### Work to do
A: From the review of The Blind Side, give again the passage that begins at the words "We know he is" and stops after the words "say. Two stars.".
B: Answer these from the review of The Blind Side:
(i) Which actor plays Michael Oher?
(ii) Who is the film's writer-director?
(iii) How many stars does the review give the film?

### Source extract
------------------------------------------------------------
She is describing Michael Oher (Quinton Aaron). We see him walking in the projects, a giant of a high school senior. She, Leigh Anne (Bullock), is about to save his life.
A good movie – no, a great movie – is promised in those words. What we get is a cliché-ridden glory story filled with nonsense.
A football coach says to an official: “This young man plays for my team and I will defend him like he's my own son! Against you or any other sonofabitch.”
Oher responds, “Don't worry, Coach. I got your back.”
Think of the most ridiculous, over-the-top orchestral music and insert it behind those words. Do you like what you hear? I was nauseated.
I understand these words and that music need to be in films like this. I get it. Audiences must be told how to feel. I have a problem when both exist in scene after scene. I have a problem with writer-director John Lee Hancock for taking a nearly unbelievable true story and fumbling it with the screenplay.
We hear Sandra Bullock's voice again near the end of the film:
“That could have been my son, Michael.”
There's now a clean-up in aisle three.
Call me insensitive. Do it. The Blind Side is an underdog story with a telegraphed ending that even the trailer doesn't bother disguising.
Leigh Anne is married to a multiple fast-food chain owner. The family is beyond wealthy. They take in Oher and change his life. That is all the plot entails.
There is almost no struggle. There are no arguments save a minor one near the end. There isn't a conflict of any sort. Oher seems willing to be changed and, really, the only issue is how to get this enormous African-American man on a football scholarship.
That takes only Bullock saying, “Pretend I'm your quarterback. When you look at him, you think of me. You are protecting me.”
Insert more violins and a few tissues passed around the audience and you have the No. 1 film in the country.
For me, The Blind Side is a major disappointment. There is so much depth to the actual story Hancock refuses to explore. We see little of Oher's life previous to his discovery. His past, I suppose, is up to our imagination.
We know he is orphaned, sort of. His father ran out on the family and his mother is a drug addict. He is a child of the state. We know a few gang-like people are after him for unknown reasons.
Otherwise, everything is happy-go-lucky in Oher's life, now that he has Leigh Anne. Let us all sing her praises.
Me? I was unleashing dramatic sighs in the theater. A couple times an “Oh come on!” spewed out of my mouth. I am not ashamed to admit it.
Bullock's performance is the only noteworthy thing about The Blind Side. But even her best acting in years couldn't save the words she was forced to say. Two stars.
------------------------------------------------------------
### Information shown
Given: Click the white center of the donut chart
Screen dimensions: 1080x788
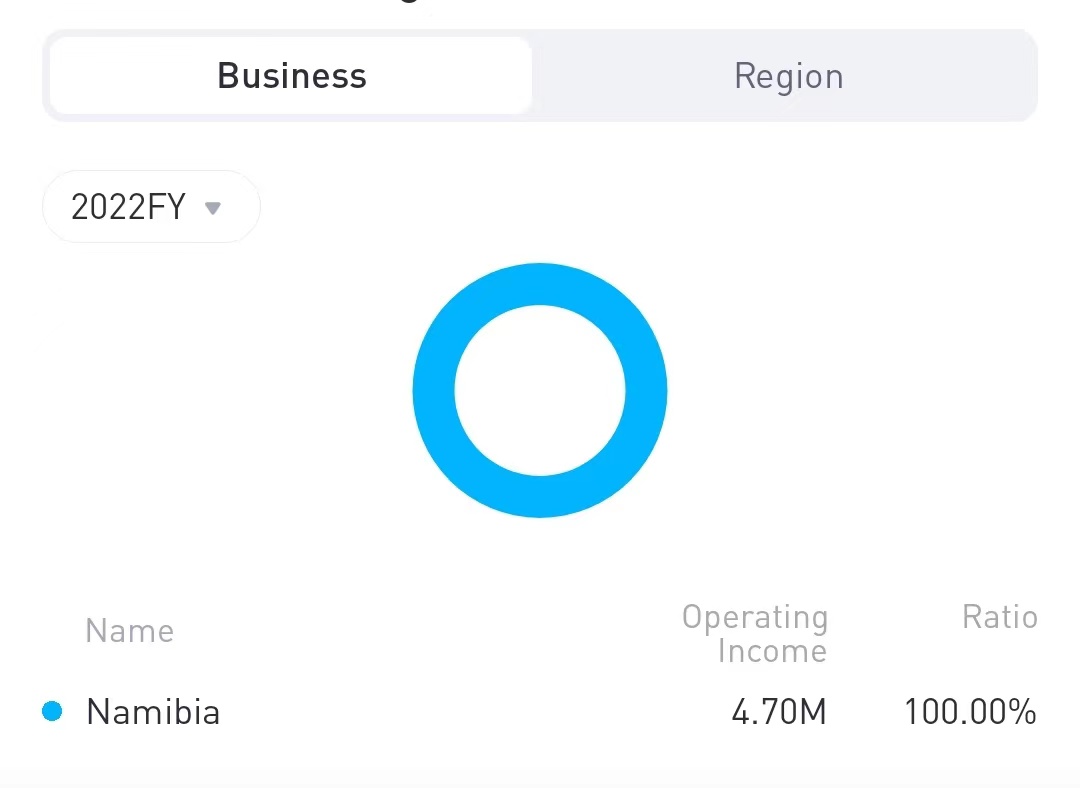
------------------------------------------------------------
### Solved tasks
A:
We know he is orphaned, sort of. His father ran out on the family and his mother is a drug addict. He is a child of the state. We know a few gang-like people are after him for unknown reasons.
Otherwise, everything is happy-go-lucky in Oher's life, now that he has Leigh Anne. Let us all sing her praises.
Me? I was unleashing dramatic sighs in the theater. A couple times an “Oh come on!” spewed out of my mouth. I am not ashamed to admit it.
Bullock's performance is the only noteworthy thing about The Blind Side. But even her best acting in years couldn't save the words she was forced to say. Two stars.

B:
(i) Quinton Aaron
(ii) John Lee Hancock
(iii) Two stars